> DATASET RECORDS
☆ ☆ ☆ ☆

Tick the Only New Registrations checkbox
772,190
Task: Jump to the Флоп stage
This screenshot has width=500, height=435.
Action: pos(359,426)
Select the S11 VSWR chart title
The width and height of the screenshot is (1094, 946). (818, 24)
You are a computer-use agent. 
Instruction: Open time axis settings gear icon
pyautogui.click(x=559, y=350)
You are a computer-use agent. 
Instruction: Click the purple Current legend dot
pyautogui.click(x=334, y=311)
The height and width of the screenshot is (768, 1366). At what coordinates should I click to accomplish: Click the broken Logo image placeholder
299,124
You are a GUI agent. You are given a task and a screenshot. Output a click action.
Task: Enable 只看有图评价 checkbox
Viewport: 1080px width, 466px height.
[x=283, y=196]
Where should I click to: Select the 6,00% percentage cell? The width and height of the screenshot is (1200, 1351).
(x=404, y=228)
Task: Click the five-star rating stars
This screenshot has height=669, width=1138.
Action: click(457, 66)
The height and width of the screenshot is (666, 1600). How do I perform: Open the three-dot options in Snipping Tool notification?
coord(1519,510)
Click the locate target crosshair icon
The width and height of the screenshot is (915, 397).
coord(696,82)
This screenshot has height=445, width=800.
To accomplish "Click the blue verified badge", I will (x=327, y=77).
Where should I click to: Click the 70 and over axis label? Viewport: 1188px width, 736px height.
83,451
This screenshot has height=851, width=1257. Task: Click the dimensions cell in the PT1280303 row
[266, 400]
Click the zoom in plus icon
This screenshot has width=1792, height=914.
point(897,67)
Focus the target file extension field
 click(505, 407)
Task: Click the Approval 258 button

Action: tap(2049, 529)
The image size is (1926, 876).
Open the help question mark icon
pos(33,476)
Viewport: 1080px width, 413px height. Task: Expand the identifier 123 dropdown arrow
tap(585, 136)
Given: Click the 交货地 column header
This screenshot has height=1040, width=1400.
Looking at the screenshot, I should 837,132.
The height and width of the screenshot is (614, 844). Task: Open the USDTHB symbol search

☆ ☆ ☆ ☆

> WHAT IS EXPECTED
Return every line of the records above that contains the word "icon", copying each line in full.

> EXERCISE RESULT
Instruction: Open time axis settings gear icon
Click the locate target crosshair icon
Click the zoom in plus icon
Open the help question mark icon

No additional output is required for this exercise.